Ia kembali bergidik saat melihat lengan sang lelaki membawa sebuah galon kosong.
Almera berdecak, apa sebuah galon itu tak bisa ia simpan di luar? Apa dirinya tak malu? Itu akan sangat malu, jika Almera yang membawa-bawa galon itu.
"Maafkan saya," katanya sambil menundukan kepalanya takut melihat tatapan tajam Almera yang meremehkan dirinya.
"Ck, sungguh menyusahkan." Almera melengos, meninggalkan sang lelaki itu dengan ketus.
Ia takkan mau lagi melihat lelaki seperti dia, kulit hitam, mata belo', bibir yang sangat tebal dan hitam itu membuat dirinya bergidik.
Dan lelaki itu memberanikan diri melihat Almera dari belakang.
“Cantik!” desis Samson – lelaki yang hampir ditabrak Almera. “pantasan jutek!”
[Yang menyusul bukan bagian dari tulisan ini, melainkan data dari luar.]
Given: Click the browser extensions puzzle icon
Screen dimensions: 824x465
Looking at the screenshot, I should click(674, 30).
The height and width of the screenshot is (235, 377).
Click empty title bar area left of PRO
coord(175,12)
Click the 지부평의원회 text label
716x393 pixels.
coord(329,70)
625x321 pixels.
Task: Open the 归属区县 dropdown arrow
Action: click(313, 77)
Samson tahu, perempuan ini sedang kebingungan mencari kendaraan. Bergegas ia menyusul, lalu menyalib perempuan tersebut, hingga Samson berada di depan.
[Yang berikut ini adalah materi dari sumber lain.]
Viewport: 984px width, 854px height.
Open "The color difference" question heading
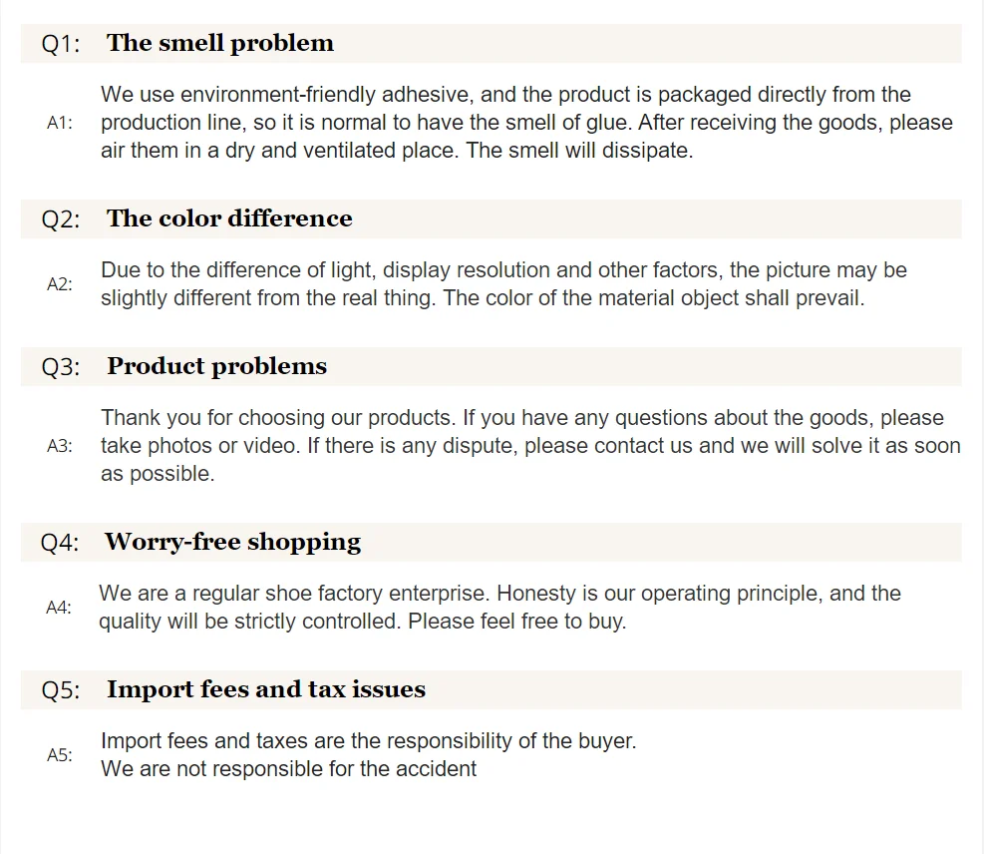[x=229, y=218]
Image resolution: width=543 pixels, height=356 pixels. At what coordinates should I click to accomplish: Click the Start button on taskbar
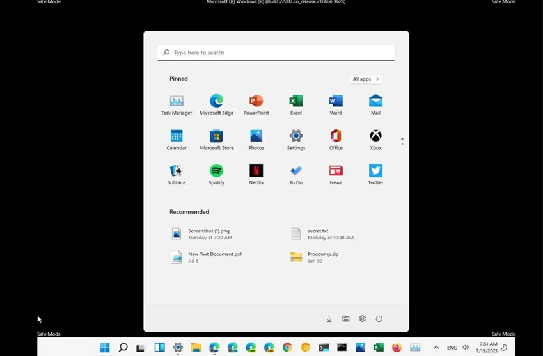[105, 348]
"Astaga, kenapa lelaki itu bisa muncul di depanku," gerutu Almera. Ia segera membenarkan tasnya, melihat kebawah, saat dirinya menuruni tangga kecil area rumah sakit.
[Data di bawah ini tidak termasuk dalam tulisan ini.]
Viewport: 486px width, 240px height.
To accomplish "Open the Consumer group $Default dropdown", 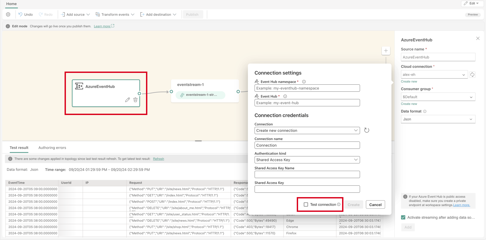I will (x=438, y=97).
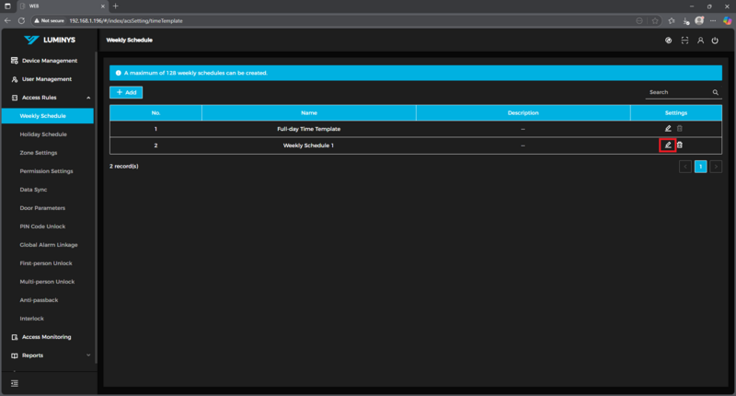Click the Search input field
Viewport: 736px width, 396px height.
click(677, 92)
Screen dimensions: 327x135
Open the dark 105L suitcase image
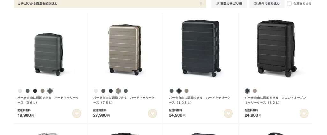pyautogui.click(x=201, y=48)
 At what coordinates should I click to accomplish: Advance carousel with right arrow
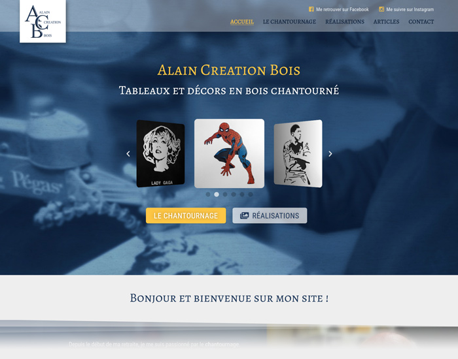tap(330, 153)
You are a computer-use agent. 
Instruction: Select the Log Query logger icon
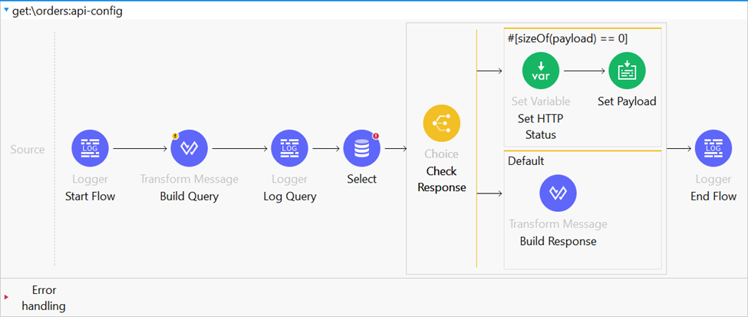pos(289,149)
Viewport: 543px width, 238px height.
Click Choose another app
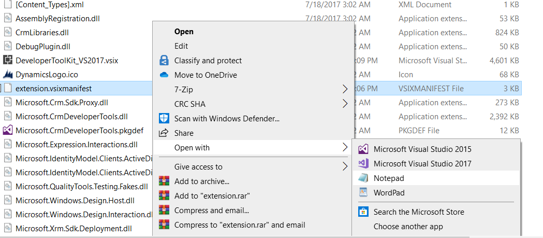click(x=408, y=226)
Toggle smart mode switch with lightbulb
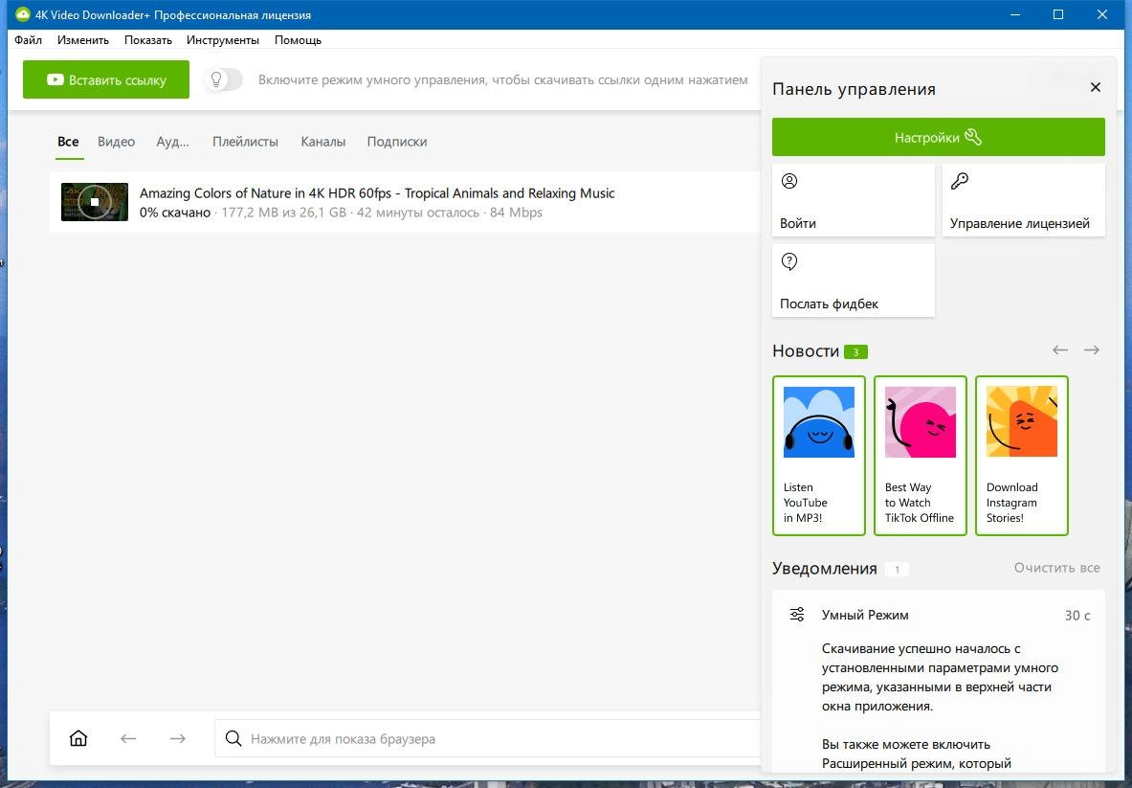The image size is (1132, 788). pyautogui.click(x=224, y=79)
"Butuh tumpangan?" tawar Samson tulus.
“Muke gile! Jangan dipikir saya tidak tahu niat jahat kamu, ya! Pergi! Atau aku lapor satpam?” teriak Almera ketus.
***
Tok ... tok ... tok
Arya membuka matanya, menyeritkan kening, siapa yang menganggu tidurnya, apakah suster yang akan memeriksanya? Tapi jadwal pemeriksaan masih beberapa jam lagi.
"Masuk," kata Arya mengabaikan rasa penasaran dalam hatinya. Ia melihat malas orang yang masuk kedalam bangsalnya.
"Selamat pagi, Pak," kata orang itu. Semula pak Arya yang memejamkan matanya langsung saja membolakan matanya kaget.
Menoleh ke arah orang itu, yang menampilkan senyuman yang sangat manis di bibir tebalnya, menurut Arya.
"Samson!" pekik Arya. Ia sangat senang jika Samson menjenguk dirinya di sini.
Buru-buru, Arya menegakkan tubuhnya, meskipun rasanya masih sedikit lemah. Dengan sigap, Samson membantu tubuh pria paruh baya itu bersandar di dinding.
Arya berpikir, jika memang Samson sangatlah baik dan tulus. Ia tergirang melihat sosok itu, meskipun Samson tak membawa apapun untuknya selain lengan kanan yang membawa sebuah galon.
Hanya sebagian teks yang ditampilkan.